La nomination de Monsieur Darmanin au maroquin de ministre de l’Intérieur a suscité de forts débats en raison de fait potentiellement susceptibles de sanction pénale. Pour l’instant le sieur Darmanin n’est pas renvoyé devant un tribunal, pas même mis en examen et, en outre, déjà connues par le Parquet ces faits avaient donné lieu à un classement sans suite alors que Monsieur Darmanin était déjà ministre du Budget et des Comptes Publics.
S’appuyant sur ce classement sans suite et sur l’absence d’une mise en examen, le nouveau Garde des Sceaux a mis en avant, devant la commission des lois à l’Assemblée nationale comme devant les médias, le principe de la présomption d’innocence. Monsieur Dupond-Moretti, pourfendeur de quiconque bafoue la présomption d’innocence, a raison : Monsieur Darmanin est présumé innocent tant que la Justice ne l’a pas condamné. Mais qui, ici, l’accuse ?

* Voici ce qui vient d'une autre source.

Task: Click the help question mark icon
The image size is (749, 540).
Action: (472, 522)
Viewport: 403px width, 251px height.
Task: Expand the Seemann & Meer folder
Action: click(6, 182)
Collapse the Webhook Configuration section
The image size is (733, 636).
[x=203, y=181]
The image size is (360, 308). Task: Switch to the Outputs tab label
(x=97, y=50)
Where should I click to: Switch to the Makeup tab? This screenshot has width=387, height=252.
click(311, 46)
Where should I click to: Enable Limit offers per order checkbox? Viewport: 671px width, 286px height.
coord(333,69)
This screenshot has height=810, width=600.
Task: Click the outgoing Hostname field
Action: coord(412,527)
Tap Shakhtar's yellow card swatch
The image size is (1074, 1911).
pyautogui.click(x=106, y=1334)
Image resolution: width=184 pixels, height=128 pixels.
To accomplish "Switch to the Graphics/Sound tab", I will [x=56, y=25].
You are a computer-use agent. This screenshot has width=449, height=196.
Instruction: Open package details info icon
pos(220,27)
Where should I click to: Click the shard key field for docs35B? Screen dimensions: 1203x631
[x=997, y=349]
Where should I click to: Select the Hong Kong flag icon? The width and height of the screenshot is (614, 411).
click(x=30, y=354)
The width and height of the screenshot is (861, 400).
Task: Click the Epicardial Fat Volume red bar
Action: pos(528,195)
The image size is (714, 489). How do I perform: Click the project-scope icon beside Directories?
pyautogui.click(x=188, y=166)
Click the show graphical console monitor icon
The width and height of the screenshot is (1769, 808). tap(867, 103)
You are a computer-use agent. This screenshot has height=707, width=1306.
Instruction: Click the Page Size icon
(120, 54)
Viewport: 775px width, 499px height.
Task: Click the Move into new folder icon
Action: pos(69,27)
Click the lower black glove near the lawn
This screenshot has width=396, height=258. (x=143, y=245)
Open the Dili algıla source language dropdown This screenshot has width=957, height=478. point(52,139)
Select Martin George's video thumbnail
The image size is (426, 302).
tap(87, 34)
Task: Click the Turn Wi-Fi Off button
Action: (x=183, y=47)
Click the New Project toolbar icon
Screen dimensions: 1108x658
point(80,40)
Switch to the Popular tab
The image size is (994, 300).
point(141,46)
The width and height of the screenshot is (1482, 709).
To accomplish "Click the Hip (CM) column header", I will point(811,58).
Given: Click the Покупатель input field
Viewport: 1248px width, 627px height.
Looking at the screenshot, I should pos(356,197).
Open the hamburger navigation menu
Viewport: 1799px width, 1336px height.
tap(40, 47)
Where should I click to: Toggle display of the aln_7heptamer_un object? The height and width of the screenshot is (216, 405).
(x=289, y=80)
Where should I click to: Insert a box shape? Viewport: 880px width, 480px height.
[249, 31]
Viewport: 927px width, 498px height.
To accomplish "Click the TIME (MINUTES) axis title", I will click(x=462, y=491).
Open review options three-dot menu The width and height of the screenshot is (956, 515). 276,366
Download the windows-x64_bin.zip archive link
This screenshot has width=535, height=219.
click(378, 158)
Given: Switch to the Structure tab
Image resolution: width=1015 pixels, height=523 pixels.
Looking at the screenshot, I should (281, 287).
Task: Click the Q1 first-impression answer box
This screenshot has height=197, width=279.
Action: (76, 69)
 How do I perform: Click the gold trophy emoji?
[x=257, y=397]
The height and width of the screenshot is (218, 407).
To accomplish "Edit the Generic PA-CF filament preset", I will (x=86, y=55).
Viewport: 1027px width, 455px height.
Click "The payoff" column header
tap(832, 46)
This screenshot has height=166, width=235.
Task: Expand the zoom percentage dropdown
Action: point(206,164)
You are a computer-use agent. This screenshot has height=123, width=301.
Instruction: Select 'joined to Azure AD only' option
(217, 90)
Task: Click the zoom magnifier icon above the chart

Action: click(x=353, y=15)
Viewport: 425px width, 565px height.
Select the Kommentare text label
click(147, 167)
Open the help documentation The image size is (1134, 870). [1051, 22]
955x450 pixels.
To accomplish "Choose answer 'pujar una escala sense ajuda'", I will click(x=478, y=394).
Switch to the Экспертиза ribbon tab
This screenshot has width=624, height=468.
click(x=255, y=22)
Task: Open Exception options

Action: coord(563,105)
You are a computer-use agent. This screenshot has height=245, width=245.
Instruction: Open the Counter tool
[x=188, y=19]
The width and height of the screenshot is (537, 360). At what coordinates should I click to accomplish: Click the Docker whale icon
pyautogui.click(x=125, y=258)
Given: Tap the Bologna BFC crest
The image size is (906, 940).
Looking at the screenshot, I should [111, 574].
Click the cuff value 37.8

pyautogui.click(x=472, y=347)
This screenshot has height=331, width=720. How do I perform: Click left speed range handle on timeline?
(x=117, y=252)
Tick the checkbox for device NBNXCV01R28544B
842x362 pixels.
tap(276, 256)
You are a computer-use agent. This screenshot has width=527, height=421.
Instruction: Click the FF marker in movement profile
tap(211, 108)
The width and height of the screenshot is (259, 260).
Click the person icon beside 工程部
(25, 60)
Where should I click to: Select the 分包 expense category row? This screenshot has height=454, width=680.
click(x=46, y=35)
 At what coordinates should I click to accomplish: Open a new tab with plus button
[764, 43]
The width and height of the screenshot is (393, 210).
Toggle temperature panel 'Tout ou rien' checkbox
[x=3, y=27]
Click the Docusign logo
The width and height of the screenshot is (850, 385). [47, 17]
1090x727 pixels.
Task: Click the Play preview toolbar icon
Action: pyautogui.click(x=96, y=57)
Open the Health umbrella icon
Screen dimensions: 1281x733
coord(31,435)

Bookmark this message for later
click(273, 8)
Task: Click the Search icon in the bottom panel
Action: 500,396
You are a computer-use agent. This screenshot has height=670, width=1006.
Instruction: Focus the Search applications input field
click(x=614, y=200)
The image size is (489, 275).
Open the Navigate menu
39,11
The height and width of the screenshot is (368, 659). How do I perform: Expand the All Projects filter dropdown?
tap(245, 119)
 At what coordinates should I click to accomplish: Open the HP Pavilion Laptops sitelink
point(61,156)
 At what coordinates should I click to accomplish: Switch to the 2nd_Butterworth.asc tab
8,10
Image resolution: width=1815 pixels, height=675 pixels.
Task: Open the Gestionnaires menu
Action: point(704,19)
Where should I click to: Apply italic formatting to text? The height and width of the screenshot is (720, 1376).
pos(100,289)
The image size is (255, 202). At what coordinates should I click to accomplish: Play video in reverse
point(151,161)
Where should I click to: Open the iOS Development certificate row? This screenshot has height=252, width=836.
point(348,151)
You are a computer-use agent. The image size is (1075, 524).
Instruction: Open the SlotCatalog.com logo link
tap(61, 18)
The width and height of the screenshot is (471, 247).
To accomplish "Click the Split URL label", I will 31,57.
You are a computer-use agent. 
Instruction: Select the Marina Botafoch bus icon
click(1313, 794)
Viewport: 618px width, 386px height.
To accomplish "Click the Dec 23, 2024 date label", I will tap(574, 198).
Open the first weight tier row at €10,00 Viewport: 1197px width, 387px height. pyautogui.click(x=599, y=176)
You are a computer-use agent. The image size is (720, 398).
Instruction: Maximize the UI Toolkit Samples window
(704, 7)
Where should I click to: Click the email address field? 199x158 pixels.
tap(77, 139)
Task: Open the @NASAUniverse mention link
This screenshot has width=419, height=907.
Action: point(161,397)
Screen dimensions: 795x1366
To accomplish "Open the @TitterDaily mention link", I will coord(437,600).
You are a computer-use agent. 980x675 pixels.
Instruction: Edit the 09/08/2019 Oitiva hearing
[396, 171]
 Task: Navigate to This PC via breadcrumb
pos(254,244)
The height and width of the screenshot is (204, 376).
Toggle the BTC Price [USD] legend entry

Personne, sauf les sots, accuse Gérald Darmanin d’un quelconque délit, mais chacun s’interroge et interroge le chef de l’État sur le bien-fondé de la nomination d’un homme qui lui-même a reconnu avoir eu des relations sexuelles avec celles qui l’accusent et qui ont déposé plainte, mais rejette la qualification pénale de viol ou d’abus arguant que ces femmes étaient consentantes.
Laissons la Justice faire son travail et appliquons le principe de la présomption d’innocence sans retenue. Cela donnerait raison au Garde des Sceaux sur le plan du droit et sans doute de la morale s’il n’y avait pas la question sous-jacente de corruption passive : qu’est-ce pour un élu, tenant d’un pouvoir, que d’accepter des faveurs sexuelles en échange d’un service ? En outre, Monsieur Dupond-Moretti manifeste d’une cécité dans la lecture des pratiques du droit, une affaire classée sans suite n’est pas un acquittement ; lorsqu’un Procureur classe sans suite c’est soit qu’il ne dispose pas d’éléments suffisants pour poursuivre : dans le cas présent les accusatrices n’auraient pas apporté d’éléments prouvant un abus sexuel, ou le procureur, par l’intermédiaire des policiers, n’en a pas trouvé, soit il estime que l’affaire n’est pas suffisamment caractérisée au regard du Code pénal. Mais en aucun cas un classement sans suite dit qu’il n’y a rien eu, en ce sens la justice des USA est plus précise où le procureur ne classe pas sans suite mais renonce à poursuivre comme ce fut le cas dans l’affaire Strauss-Kahn où le procureur a clairement écrit dans sa décision que faute d’éléments suffisants il renonçait à poursuivre.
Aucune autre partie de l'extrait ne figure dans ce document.